The label is perfectly named; an alluring air of something shadowy, underground and clandestine endures. Like all the best indies, Captured Tracks started humble and low-key with a series of seven-inch vinyl and cassette-only releases back in 2009. And, also like all the best indies, it begins and ends with passion for music and the people who make it. Sniper is clearly a collector and a romantic, in love with the plucky underdog and the concept of music as artefact. Gradually, Captured Tracks have branched out into releasing albums but it seems the same guiding principles endure – he releases music he likes that isn't getting a hearing anywhere else.
Is there a Captured Tracks sound? Maybe not but there's certainly a Captured Tracks feel. Think wistful and slightly melancholic but spiky, too. Guitars that chime, swirl and fuzz. Synths that bubble and soar. Vocals that murmur, low in the mix and never too imposing. If Captured Tracks was a film, it would probably be Pretty In Pink – but an indie, mumblecore version with a more ambiguous ending.
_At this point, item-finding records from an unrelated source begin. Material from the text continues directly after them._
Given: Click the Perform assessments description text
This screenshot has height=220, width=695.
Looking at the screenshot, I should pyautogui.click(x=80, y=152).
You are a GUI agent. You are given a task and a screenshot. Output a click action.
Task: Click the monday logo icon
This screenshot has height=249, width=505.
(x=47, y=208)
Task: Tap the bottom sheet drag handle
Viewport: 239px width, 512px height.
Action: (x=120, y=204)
The label launched with a single by Dum Dum Girls. But they soon decamped to Sub Pop and lo-fi post-punks Blank Dogs (aka Mike Sniper's musical side-project) carried the torch for a while. Subsequently, the likes of Mac DeMarco (blurry, engaging pop and Red Bull Sound Select cohort), Wild Nothing (reflective, autumnal indie) and Soft Metals (arch synth melancholia) have all made waves. But perhaps the definitive Captured Tracks album to date has been Diiv's Oshin, an elegent, wistful epic of textured guitar and semi-submerged melody. The label has always mined the past for material too; since 2010, they've re-released records by '80s British eccentrics like the The Monochrome Set, Cleaners From Venus and The Servants (Luke Haines' former band and a big influence on Belle and Sebastian). They've also created the Shoegaze Archives which boasts, among others, reissues from under-rated LA noise-rockers Medicine.
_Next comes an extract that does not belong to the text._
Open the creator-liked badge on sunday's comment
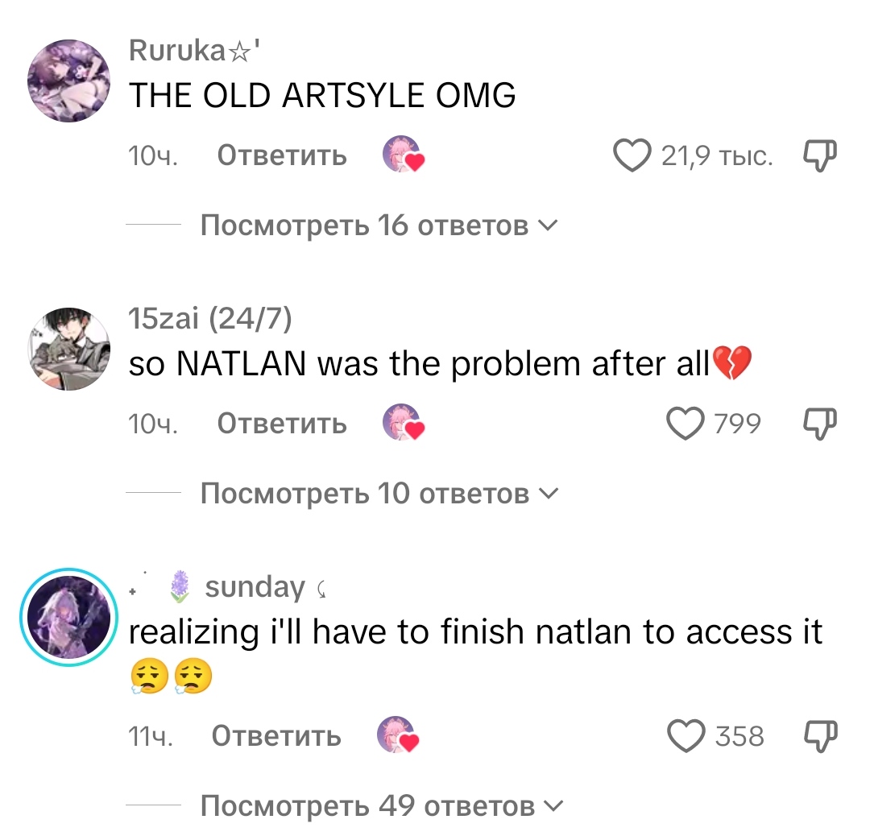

Weirdly, it seems like at least part of the future could be odd – there's talk of a collaboration between Mac DeMarco and Tyler The Creator. De Marco has the sound (and looks) of the label's likeliest break-out star. Elsewhere, Captured Sounds have opened a record shop; a gesture that seems perfectly in keeping with their old-school inclinations but also demonstrates an enduring ability to move with the times and tweak familiar ideas with the shop offering listening booths curated by both the clerks and various guest bands. Elsewhere, look out for more reissues; basically, if you sported a floppy fringe and owned a fuzz pedal at any time between 1984 and 1993, there's a chance Mike Sniper will be in touch. And expect further consolidation from the label's modern wing – Juan Wauters' terrific debut N.A.P. is out now, and Diiv and Mac DeMarco both release new albums in the first half of 2014.